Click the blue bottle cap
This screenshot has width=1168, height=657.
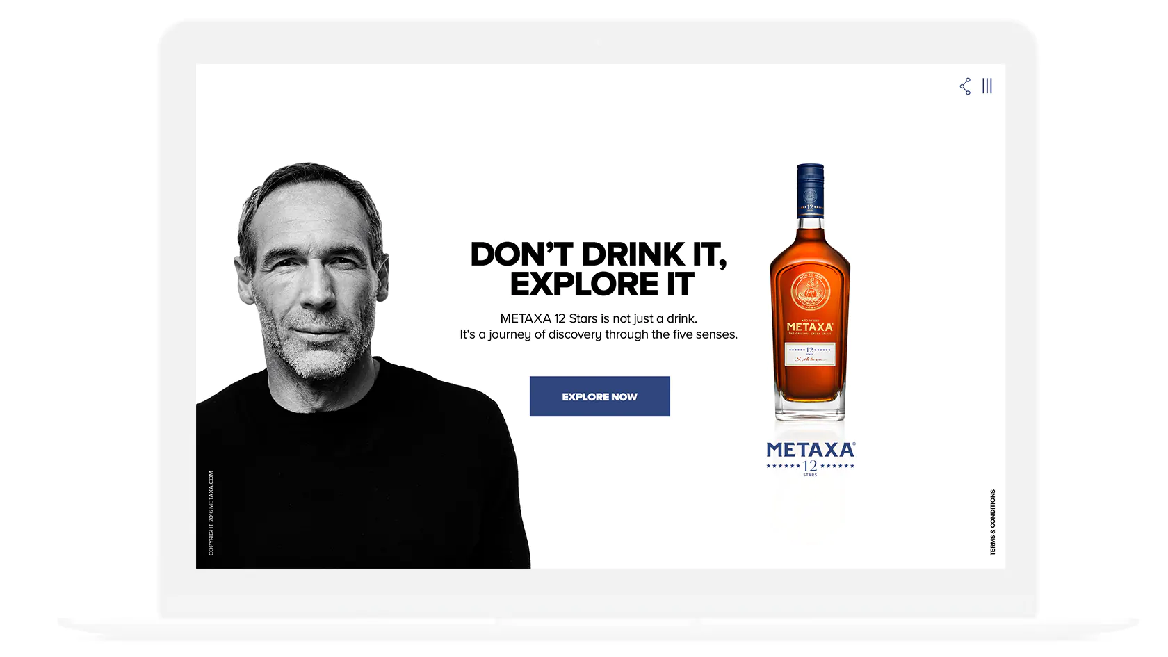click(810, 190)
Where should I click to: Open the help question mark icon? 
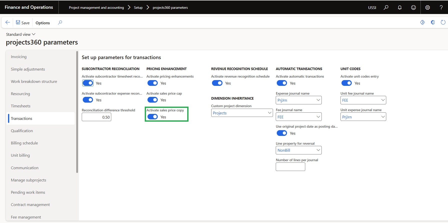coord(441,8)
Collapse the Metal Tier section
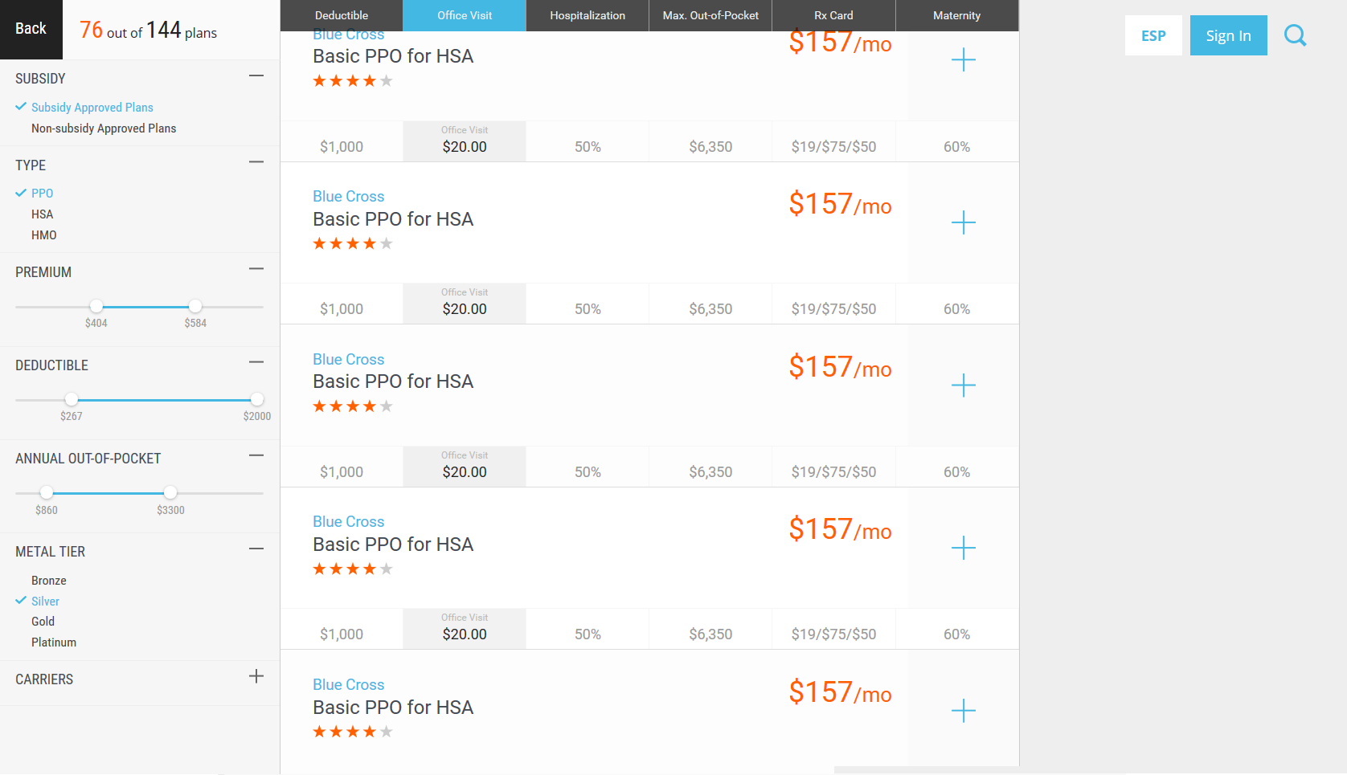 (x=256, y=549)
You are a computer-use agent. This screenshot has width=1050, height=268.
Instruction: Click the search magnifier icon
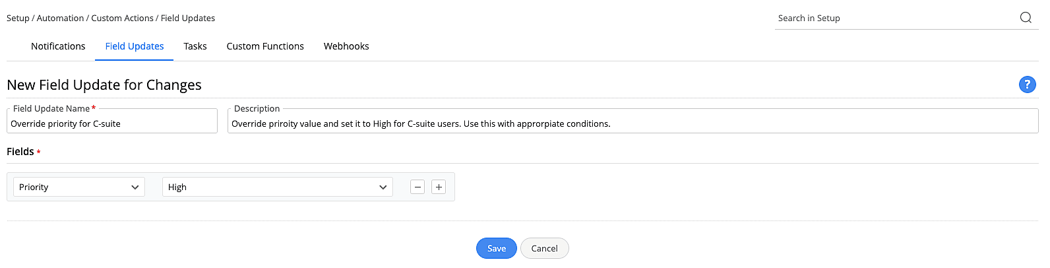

-*-

How to complete this task >> With the pictures set aside, copy each line above as written.

Expected answer >>
Click the blue bottle cap
This screenshot has width=1168, height=657.
click(810, 190)
Where should I click to: Open the help question mark icon? 
coord(441,8)
Collapse the Metal Tier section
 (x=256, y=549)
You are a computer-use agent. This screenshot has width=1050, height=268.
Instruction: Click the search magnifier icon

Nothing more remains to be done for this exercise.